Midterm Elections and the Stock Market

Tags
  • Dollar
  • Stocks

In US political news overnight, the House of Representatives flipped to the control of the center-left Democrats while US President Donald Trump's Republicans retained control over the Senate. The election result fits historic patterns where the standing President generally faces losses in midterms as voters check his power, though the victory in the House seemed to fall short of the "blue wave" Democrats were hoping for.

To put things in perspective, in 2010 the Republicans took 63 seats when Barack Obama was President, a large victory in comparison to the 23 seats the Democrats picked up last night. Mid-term elections are often viewed as a referendum on the party that holds power, with the minority party typically making significant gains. But with these limited gains, the Democrats will hardly be able to stifle any policy which supports the economy.

But what could all this mean for the stock market?

On Wall Street, equities remain supported with the Dow Jones Industrial Average ending up 0.7, and both the S&P 500 and Nasdaq Composite gaining some ground, suggesting this outcome is positive for risk since the gridlock outcome supports Trump’s mandate and a higher probability of more fiscal stimulus.

So it appears that this gridlock scenario will not negatively affect equities, at least not immediately, and especially not the highest-growth stocks that can keep putting up terrific numbers even after a slowdown in the broader economy. For instance, tech giants like Amazon and Google, or the big semiconductor names like Qualcomm and Broadcom, which are tied to the roll-out of 5G wireless technology, not to the broader economy.

Retail stocks, however, might suffer now that the Democrats landed a victory in Congress, as Trump’s tax cuts might now be blocked. But this suffering will not start anytime soon because we are after all approaching the holiday shopping season. In addition, many retailers reported their best numbers in a decade this past summer, mostly thanks to Trump’s tax cuts, and typically big summer spending leads into big holiday spending.

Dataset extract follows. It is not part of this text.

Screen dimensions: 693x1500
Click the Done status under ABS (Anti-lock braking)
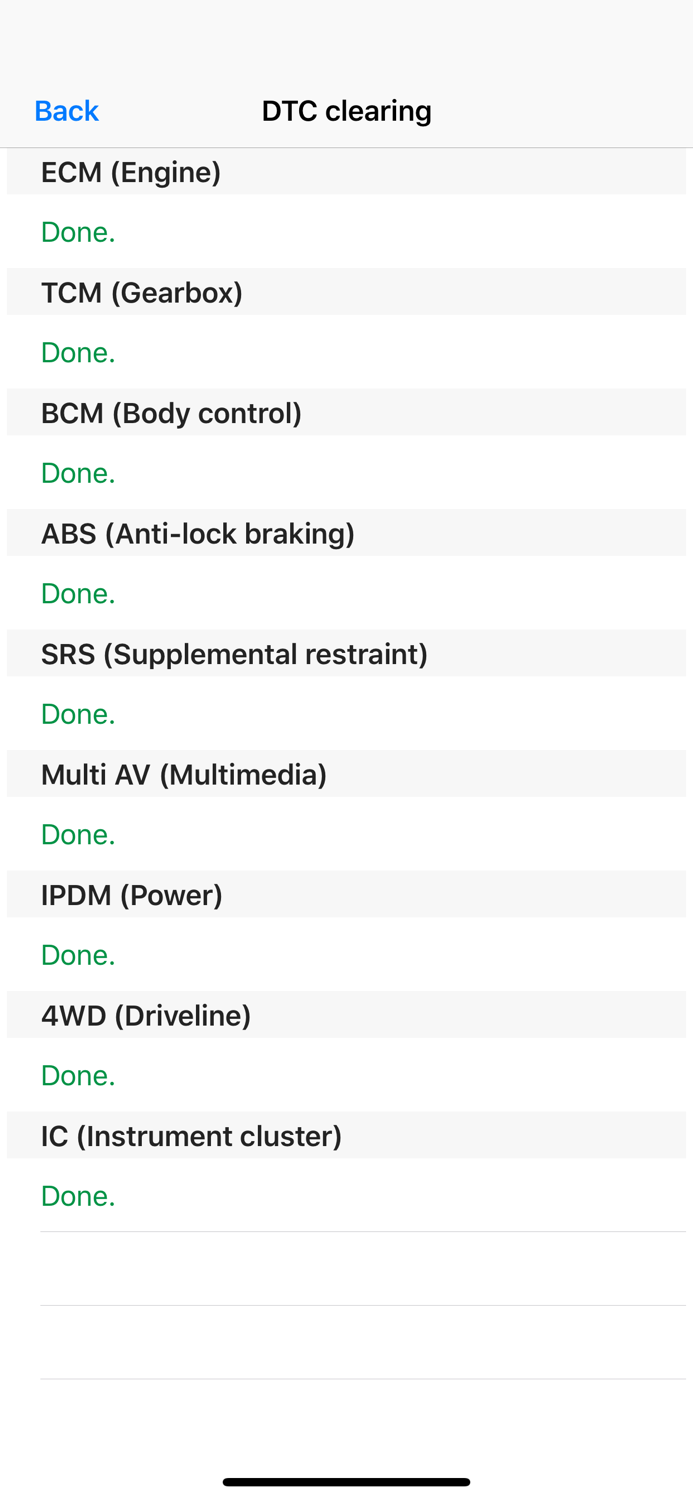pos(78,594)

Bottom line, gridlock or not, congressional Democrats will likely not have enough votes to stop Trump’s trade war with China or change the Federal Reserve’s plan for raising interest rates. And even though many experts predict an “economic slowdown” with the Democrats now owning one of the houses of Congress, the highly probable scenario is:

  • President’s tariff’s rise to 25% next year.
  • The Fed tightens 4 more times to ensure that there’s less inflation.
  • High growth stocks keep roaring pushing the Dow Jones higher.
  • Consumers keep spending as we approach the holiday season.
  • Long-term investors come back out of the woodwork following the recent market correction to buy secular plays.